#Notes from MResBEC Introduction to R (October 14th 2020)
Here’s a link https://rstudio.com/resources/cheatsheets/
So can Google’s R style guide (ignroe anything super complicated!) Here’s another link https://google.github.io/styleguide/Rguide.html
#download.file("https://ndownloader.figshare.com/files/2292169", "data/portal_data_joined.csv")
# Then load the data
surveys <- read.csv('data/portal_data_joined.csv', stringsAsFactors = FALSE)
# What's the structure of the data
str(surveys)
## 'data.frame': 34786 obs. of 13 variables:
## $ record_id : int 1 72 224 266 349 363 435 506 588 661 ...
## $ month : int 7 8 9 10 11 11 12 1 2 3 ...
## $ day : int 16 19 13 16 12 12 10 8 18 11 ...
## $ year : int 1977 1977 1977 1977 1977 1977 1977 1978 1978 1978 ...
## $ plot_id : int 2 2 2 2 2 2 2 2 2 2 ...
## $ species_id : chr "NL" "NL" "NL" "NL" ...
## $ sex : chr "M" "M" "" "" ...
## $ hindfoot_length: int 32 31 NA NA NA NA NA NA NA NA ...
## $ weight : int NA NA NA NA NA NA NA NA 218 NA ...
## $ genus : chr "Neotoma" "Neotoma" "Neotoma" "Neotoma" ...
## $ species : chr "albigula" "albigula" "albigula" "albigula" ...
## $ taxa : chr "Rodent" "Rodent" "Rodent" "Rodent" ...
## $ plot_type : chr "Control" "Control" "Control" "Control" ...
# Can also load it and have R convert characters to factors (I find this annoying)
surveys <- read.csv('data/portal_data_joined.csv')
# See the difference
str(surveys)
## 'data.frame': 34786 obs. of 13 variables:
## $ record_id : int 1 72 224 266 349 363 435 506 588 661 ...
## $ month : int 7 8 9 10 11 11 12 1 2 3 ...

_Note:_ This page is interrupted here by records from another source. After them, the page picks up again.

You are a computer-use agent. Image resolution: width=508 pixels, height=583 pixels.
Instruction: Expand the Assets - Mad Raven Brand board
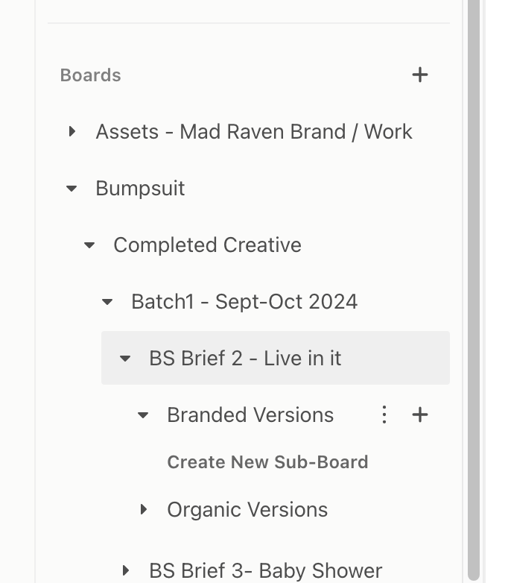click(72, 132)
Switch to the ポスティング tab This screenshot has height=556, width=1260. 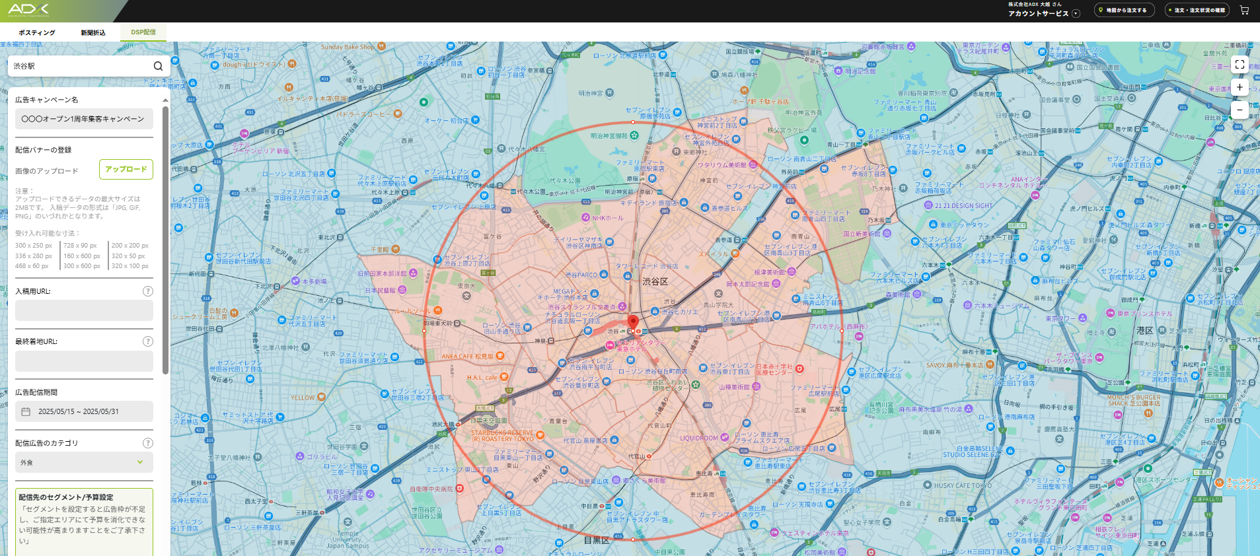coord(37,32)
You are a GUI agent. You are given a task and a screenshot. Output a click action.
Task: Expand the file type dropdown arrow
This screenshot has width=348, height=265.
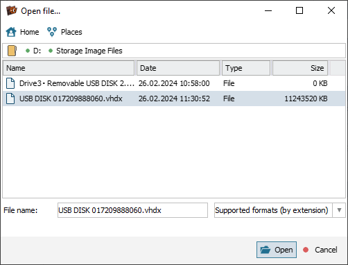click(339, 210)
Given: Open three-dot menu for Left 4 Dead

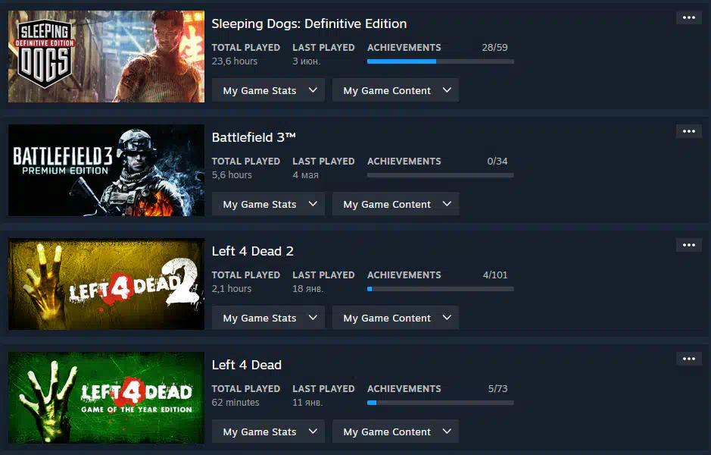Looking at the screenshot, I should [x=689, y=359].
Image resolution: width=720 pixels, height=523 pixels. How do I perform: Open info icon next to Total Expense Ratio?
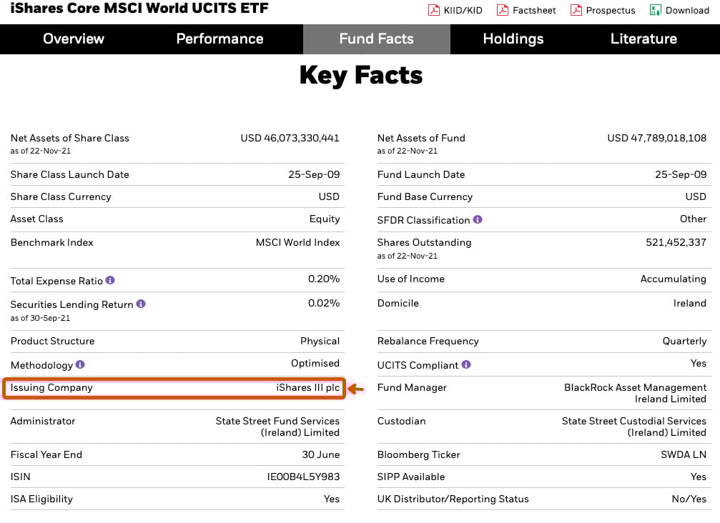pyautogui.click(x=110, y=281)
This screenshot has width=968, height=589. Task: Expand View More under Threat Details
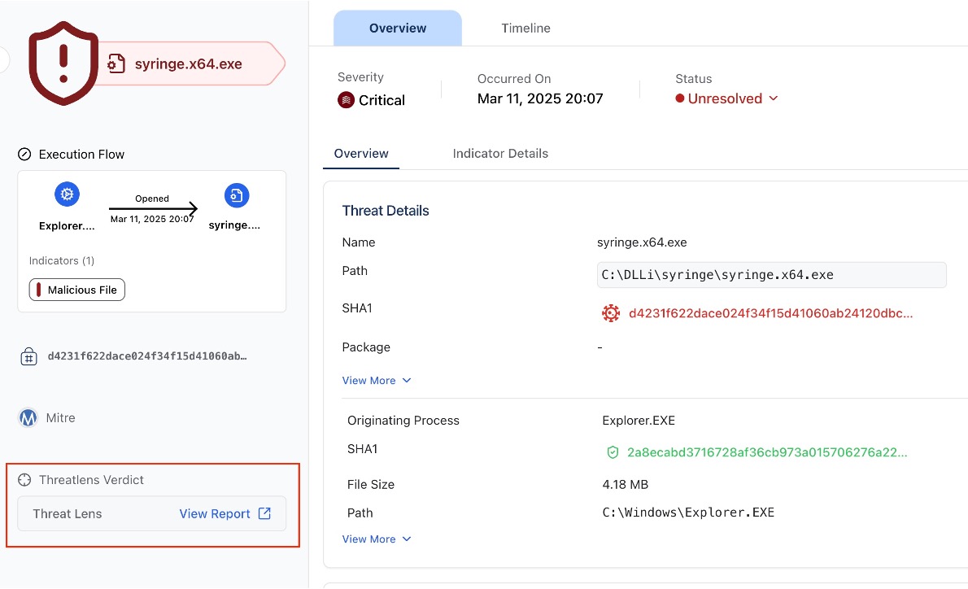[377, 381]
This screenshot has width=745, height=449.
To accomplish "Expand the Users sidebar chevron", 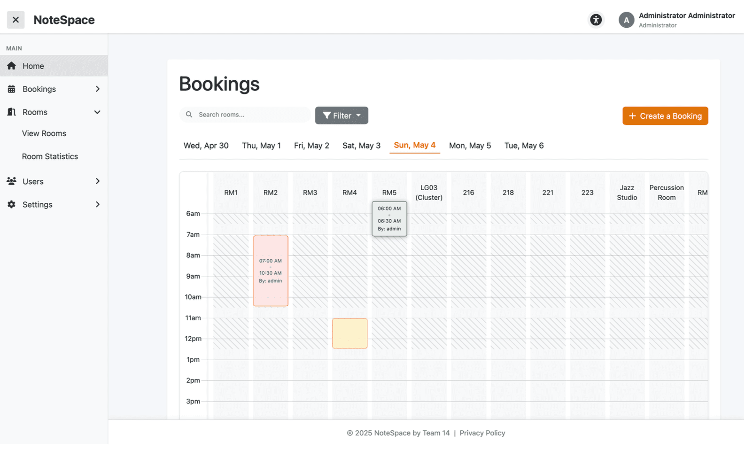I will click(97, 181).
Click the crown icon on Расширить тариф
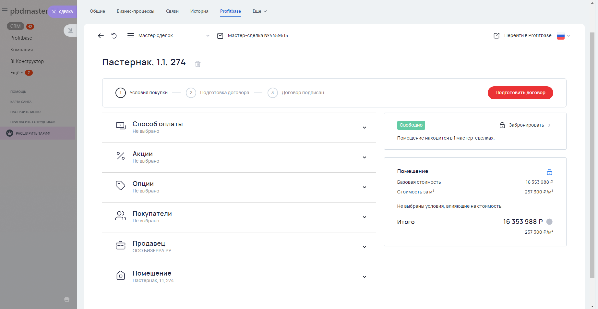Screen dimensions: 598x309 (x=9, y=133)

## $ day : int 16 19 13 16 12 12 10 8 18 11 ...
## $ year : int 1977 1977 1977 1977 1977 1977 1977 1978 1978 1978 ...
## $ plot_id : int 2 2 2 2 2 2 2 2 2 2 ...

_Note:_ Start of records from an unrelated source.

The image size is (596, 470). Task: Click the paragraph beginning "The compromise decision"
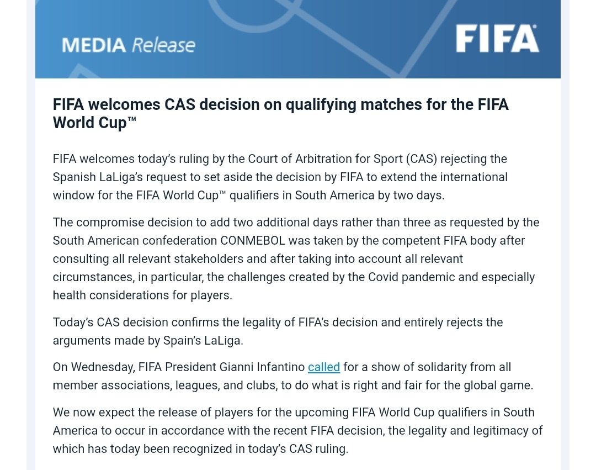tap(296, 258)
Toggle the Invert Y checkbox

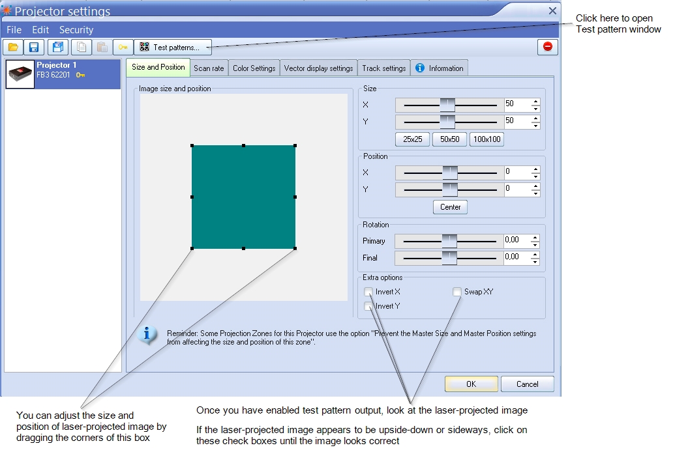pyautogui.click(x=368, y=306)

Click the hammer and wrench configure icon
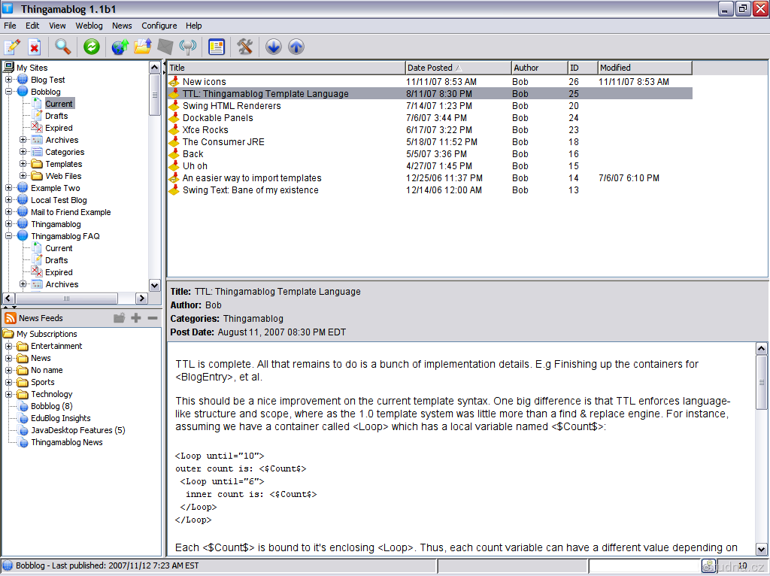point(244,47)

## $ species_id : Factor w/ 48 levels "AB","AH","AS",..: 16 16 16 16 16 16 16 16 16 16 ...
## $ sex : Factor w/ 3 levels "","F","M": 3 3 1 1 1 1 1 1 3 1 ...
## $ hindfoot_length: int 32 31 NA NA NA NA NA NA NA NA ...

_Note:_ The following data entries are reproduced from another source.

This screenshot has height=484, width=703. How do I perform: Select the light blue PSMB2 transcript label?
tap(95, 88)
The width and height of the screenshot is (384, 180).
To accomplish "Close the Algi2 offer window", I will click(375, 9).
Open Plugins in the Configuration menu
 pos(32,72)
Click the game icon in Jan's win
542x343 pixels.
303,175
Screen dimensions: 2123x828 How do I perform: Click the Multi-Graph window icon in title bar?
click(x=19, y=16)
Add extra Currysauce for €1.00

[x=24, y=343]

## $ weight : int NA NA NA NA NA NA NA NA 218 NA ...
## $ genus : Factor w/ 26 levels "Ammodramus","Ammospermophilus",..: 13 13 13 13 13 13 13 13 13 13 ...
## $ species : Factor w/ 40 levels "albigula","audubonii",..: 1 1 1 1 1 1 1 1 1 1 ...
## $ taxa : Factor w/ 4 levels "Bird","Rabbit",..: 4 4 4 4 4 4 4 4 4 4 ...
## $ plot_type : Factor w/ 5 levels "Control","Long-term Krat Exclosure",..: 1 1 1 1 1 1 1 1 1 1 ...
# How to force something to be a factor
surveys$species = as.factor(surveys$species)
# Have a look at the first few rows
head(surveys)
## record_id month day year plot_id species_id sex hindfoot_length weight
## 1 1 7 16 1977 2 NL M 32 NA
## 2 72 8 19 1977 2 NL M 31 NA
## 3 224 9 13 1977 2 NL NA NA
## 4 266 10 16 1977 2 NL NA NA
## 5 349 11 12 1977 2 NL NA NA
## 6 363 11 12 1977 2 NL NA NA
## genus species taxa plot_type
## 1 Neotoma albigula Rodent Control
## 2 Neotoma albigula Rodent Control
## 3 Neotoma albigula Rodent Control
## 4 Neotoma albigula Rodent Control
## 5 Neotoma albigula Rodent Control
## 6 Neotoma albigula Rodent Control
And here’s some pretty plots….
library(ggplot2)
library(dplyr)
##
## Attaching package: 'dplyr'
## The following objects are masked from 'package:stats':
##
## filter, lag
## The following objects are masked from 'package:base':
##
## intersect, setdiff, setequal, union
# Create the 'complete' survey data frame
surveys_complete <- surveys %>%
filter(species_id != "", # remove missing species_id
!is.na(weight), # remove missing weight
!is.na(hindfoot_length), # remove missing hindfoot_length
sex != "") # remove missing sex
species_counts <- surveys_complete %>%
dplyr::group_by(species_id) %>%
tally %>%
filter(n >= 50) %>%
select(species_id)
surveys_complete <- surveys_complete %>%
filter(species_id %in% species_counts$species_id)
ggplot(surveys, aes(x=weight, y=hindfoot_length)) + geom_point(alpha = 0.1, aes(color=species_id))
## Warning: Removed 4048 rows containing missing values (geom_point).